Levan danse depuis son plus jeune âge dans l’Ensemble National Géorgien avec son frère et sa partenaire de toujours, Mary. La pratique est très exigeante et enseignée sous l’égide d’un régime moral strict, dans lequel la différence n’a pas sa place. Ainsi, lorsque le talentueux et charmeur Irakli débarque pour prétendre à l’audition la plus prestigieuse du pays, Levan se confronte à son plus grand rival : son désir.

En juin dernier, alors que la Géorgie s’apprêtait à célébrer sa toute première Gay Pride, Amnesty révélait qu’une « milice populaire armée » créé par un homme d’affaires local avait vu le jour dans le pays, dans le but d’ « éradiquer » les personnes affiliées à la communauté LGBT +. Bien que la discrimination à caractère homophobe et ses dérivés soit interdite en Géorgie, la stigmatisation et le rejet restent très présents dans l’esprit de la population. Cela s’explique en grande partie à cause de l’Église orthodoxe qui, bien qu’en principe séparée de l’État, exerce une influence importante sur le régime politique et social du pays.

Par ailleurs la religion est très liée à la danse traditionnelle que pratique Levan dans le film. Le professeur y incarne une figure presque christique, toute puissante et vénérée par ses élèves dont l’avenir dépend de ses décisions. Il court ainsi la rumeur que Zaza, un danseur prodigue recruté au ballet national, s’est fait mettre dehors lorsque son homosexualité a été découverte, et se prostitue désormais aux portes de la ville. Cette image de l’ange déchu incarne le cauchemar de tous les camarades de Levan. Le film porte lui-même cette menace, en s’efforçant d’être joyeux (beaucoup de scènes de fêtes, de rires, de danses) tout en instaurant une tension, la peur que Levan et Irakli soient découverts. Car très vite, les deux danseurs, bien que concurrents, deviennent complices et leur amitié se transforme en désir secret.
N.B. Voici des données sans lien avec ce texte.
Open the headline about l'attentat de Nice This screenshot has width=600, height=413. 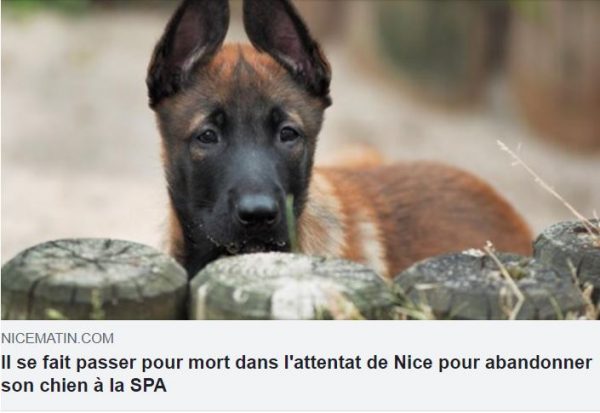pyautogui.click(x=297, y=374)
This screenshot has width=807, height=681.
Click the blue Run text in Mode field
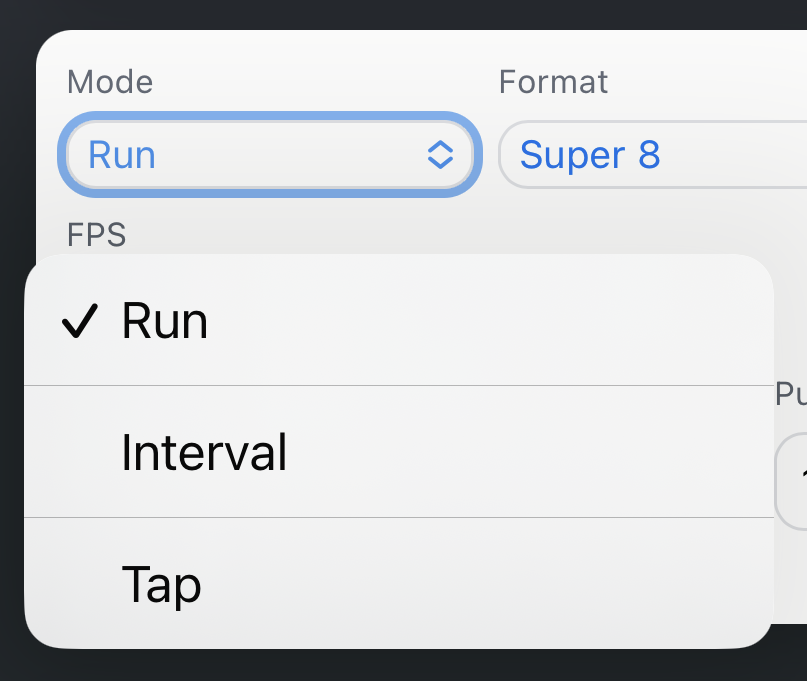(x=122, y=155)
Le réalisateur [[Personne:262936 Levan Akin]] (suédois d’origine géorgienne) envisage souvent sa mise en scène en duel, la tradition géorgienne étant tellement contradictoire à l'insouciance de la jeunesse que le film dépeint. Ainsi, les scènes de leçons viennent s’opposer à la danse libre que les jeunes pratiquent dans les soirées ou dans la rue, et les moments de complicité qu’ils occasionnent font barrage aux tensions familiales que connaissent les deux héros. Leur désir de liberté apparaît comme un cri de rage au milieu d’une foule qui les rejette.

C’est en cela que le film, même s’il est imparfait, construit intelligemment sa réponse à ceux qui ne veulent pas comprendre. Ce qui persiste après la projection, c’est le frisson du coup de foudre plus fort encore que celui de l’intolérance. On peut dire alors qu’une partie de la bataille est gagnée.

S.D.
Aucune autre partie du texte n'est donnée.